元の行 »
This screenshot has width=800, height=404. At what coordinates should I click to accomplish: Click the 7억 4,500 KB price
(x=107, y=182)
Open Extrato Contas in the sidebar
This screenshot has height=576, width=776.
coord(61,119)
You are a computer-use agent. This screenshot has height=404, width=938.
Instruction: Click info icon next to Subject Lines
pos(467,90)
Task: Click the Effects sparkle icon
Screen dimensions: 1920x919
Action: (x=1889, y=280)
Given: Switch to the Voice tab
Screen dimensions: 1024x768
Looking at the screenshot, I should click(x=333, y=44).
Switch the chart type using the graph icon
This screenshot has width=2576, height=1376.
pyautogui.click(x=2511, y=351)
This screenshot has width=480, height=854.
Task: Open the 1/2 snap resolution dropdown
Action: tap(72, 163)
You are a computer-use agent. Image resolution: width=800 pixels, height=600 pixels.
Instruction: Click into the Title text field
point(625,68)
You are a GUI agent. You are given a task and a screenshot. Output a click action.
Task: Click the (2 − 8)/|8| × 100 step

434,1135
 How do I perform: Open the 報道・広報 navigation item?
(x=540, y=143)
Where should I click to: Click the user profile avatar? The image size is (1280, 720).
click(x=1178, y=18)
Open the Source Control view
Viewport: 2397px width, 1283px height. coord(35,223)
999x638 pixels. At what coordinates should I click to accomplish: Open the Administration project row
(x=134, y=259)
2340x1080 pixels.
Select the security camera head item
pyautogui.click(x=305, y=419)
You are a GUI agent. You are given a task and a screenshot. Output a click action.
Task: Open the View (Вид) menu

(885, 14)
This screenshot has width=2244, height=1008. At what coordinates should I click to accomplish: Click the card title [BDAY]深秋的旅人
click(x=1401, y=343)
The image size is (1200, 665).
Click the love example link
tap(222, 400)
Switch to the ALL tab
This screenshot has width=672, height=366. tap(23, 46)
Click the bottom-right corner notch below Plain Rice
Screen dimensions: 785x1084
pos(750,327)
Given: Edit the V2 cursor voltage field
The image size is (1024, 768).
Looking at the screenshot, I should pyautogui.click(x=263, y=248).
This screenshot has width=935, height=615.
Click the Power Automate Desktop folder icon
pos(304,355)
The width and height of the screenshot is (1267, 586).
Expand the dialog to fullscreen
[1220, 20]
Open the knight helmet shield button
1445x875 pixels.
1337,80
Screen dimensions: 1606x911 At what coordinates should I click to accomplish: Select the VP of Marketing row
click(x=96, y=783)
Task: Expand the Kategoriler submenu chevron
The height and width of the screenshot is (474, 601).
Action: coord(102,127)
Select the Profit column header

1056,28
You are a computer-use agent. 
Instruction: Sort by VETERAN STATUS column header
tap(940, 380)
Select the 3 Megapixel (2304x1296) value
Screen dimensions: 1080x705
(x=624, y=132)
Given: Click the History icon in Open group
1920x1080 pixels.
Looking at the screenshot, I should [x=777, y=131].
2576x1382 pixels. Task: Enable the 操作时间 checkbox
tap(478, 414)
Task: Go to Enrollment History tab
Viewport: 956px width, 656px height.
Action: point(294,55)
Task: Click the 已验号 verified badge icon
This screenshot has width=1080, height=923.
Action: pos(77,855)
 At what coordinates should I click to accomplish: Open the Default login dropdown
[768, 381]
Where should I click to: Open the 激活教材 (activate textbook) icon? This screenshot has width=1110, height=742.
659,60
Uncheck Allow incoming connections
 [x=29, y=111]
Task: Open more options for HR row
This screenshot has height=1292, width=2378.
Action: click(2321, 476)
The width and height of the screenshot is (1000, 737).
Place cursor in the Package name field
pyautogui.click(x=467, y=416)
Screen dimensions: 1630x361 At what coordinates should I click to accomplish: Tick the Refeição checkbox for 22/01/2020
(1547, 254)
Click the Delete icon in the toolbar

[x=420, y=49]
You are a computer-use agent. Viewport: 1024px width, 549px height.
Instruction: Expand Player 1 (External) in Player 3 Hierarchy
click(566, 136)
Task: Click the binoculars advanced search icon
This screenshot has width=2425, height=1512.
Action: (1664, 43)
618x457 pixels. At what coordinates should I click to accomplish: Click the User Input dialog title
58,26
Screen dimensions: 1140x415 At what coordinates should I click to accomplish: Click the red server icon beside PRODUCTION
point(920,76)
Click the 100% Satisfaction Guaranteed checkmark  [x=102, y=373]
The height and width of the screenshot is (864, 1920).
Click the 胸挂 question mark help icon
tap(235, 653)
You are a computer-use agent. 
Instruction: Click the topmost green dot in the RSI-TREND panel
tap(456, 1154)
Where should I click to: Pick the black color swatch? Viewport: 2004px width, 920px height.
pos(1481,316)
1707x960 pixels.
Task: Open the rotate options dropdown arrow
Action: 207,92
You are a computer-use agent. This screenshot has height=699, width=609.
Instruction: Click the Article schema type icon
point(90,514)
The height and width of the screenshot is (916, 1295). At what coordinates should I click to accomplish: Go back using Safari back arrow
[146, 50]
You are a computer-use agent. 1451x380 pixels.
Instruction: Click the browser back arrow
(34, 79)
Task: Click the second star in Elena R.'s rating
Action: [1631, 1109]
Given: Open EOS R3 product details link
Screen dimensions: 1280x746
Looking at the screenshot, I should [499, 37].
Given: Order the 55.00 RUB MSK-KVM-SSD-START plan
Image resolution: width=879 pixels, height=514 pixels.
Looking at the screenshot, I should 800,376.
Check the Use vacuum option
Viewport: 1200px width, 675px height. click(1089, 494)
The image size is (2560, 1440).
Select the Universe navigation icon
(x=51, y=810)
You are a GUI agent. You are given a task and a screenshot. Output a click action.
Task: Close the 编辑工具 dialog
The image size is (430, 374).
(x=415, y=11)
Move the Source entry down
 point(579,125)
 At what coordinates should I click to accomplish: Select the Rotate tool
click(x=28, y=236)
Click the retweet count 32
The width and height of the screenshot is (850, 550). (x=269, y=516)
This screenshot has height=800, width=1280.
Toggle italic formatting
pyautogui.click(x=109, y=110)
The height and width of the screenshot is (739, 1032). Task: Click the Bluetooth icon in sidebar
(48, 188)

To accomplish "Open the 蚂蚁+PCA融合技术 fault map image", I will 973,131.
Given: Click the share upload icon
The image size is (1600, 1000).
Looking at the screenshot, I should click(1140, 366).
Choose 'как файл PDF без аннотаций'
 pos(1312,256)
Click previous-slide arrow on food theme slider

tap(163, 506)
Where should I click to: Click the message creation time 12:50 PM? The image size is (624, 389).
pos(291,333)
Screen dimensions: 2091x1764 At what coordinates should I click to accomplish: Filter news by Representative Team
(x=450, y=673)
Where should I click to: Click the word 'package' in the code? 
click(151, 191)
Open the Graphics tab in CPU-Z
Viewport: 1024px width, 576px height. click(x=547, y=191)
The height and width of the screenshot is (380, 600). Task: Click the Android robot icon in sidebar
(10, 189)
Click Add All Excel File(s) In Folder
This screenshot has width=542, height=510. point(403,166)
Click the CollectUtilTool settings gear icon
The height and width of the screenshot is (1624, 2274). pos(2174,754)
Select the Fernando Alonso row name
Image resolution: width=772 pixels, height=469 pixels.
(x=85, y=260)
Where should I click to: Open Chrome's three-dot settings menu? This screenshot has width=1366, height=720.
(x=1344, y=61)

記述問題 »
行の先頭から始めて「Viewport: 2397px width, 1283px」を含む行で終わるまでを、一字一句変えずにもう一度書き出すこと。両端の行も含める。

この問題の解答 »
This screenshot has width=800, height=404. At what coordinates should I click to accomplish: Click the 7억 4,500 KB price
(x=107, y=182)
Open Extrato Contas in the sidebar
This screenshot has height=576, width=776.
coord(61,119)
You are a computer-use agent. This screenshot has height=404, width=938.
Instruction: Click info icon next to Subject Lines
pos(467,90)
Task: Click the Effects sparkle icon
Screen dimensions: 1920x919
Action: (x=1889, y=280)
Given: Switch to the Voice tab
Screen dimensions: 1024x768
Looking at the screenshot, I should click(x=333, y=44).
Switch the chart type using the graph icon
This screenshot has width=2576, height=1376.
pyautogui.click(x=2511, y=351)
This screenshot has width=480, height=854.
Task: Open the 1/2 snap resolution dropdown
Action: tap(72, 163)
You are a computer-use agent. Image resolution: width=800 pixels, height=600 pixels.
Instruction: Click into the Title text field
point(625,68)
You are a GUI agent. You are given a task and a screenshot. Output a click action.
Task: Click the (2 − 8)/|8| × 100 step

434,1135
 How do I perform: Open the 報道・広報 navigation item?
(x=540, y=143)
Where should I click to: Click the user profile avatar? The image size is (1280, 720).
click(x=1178, y=18)
Open the Source Control view
Viewport: 2397px width, 1283px height. coord(35,223)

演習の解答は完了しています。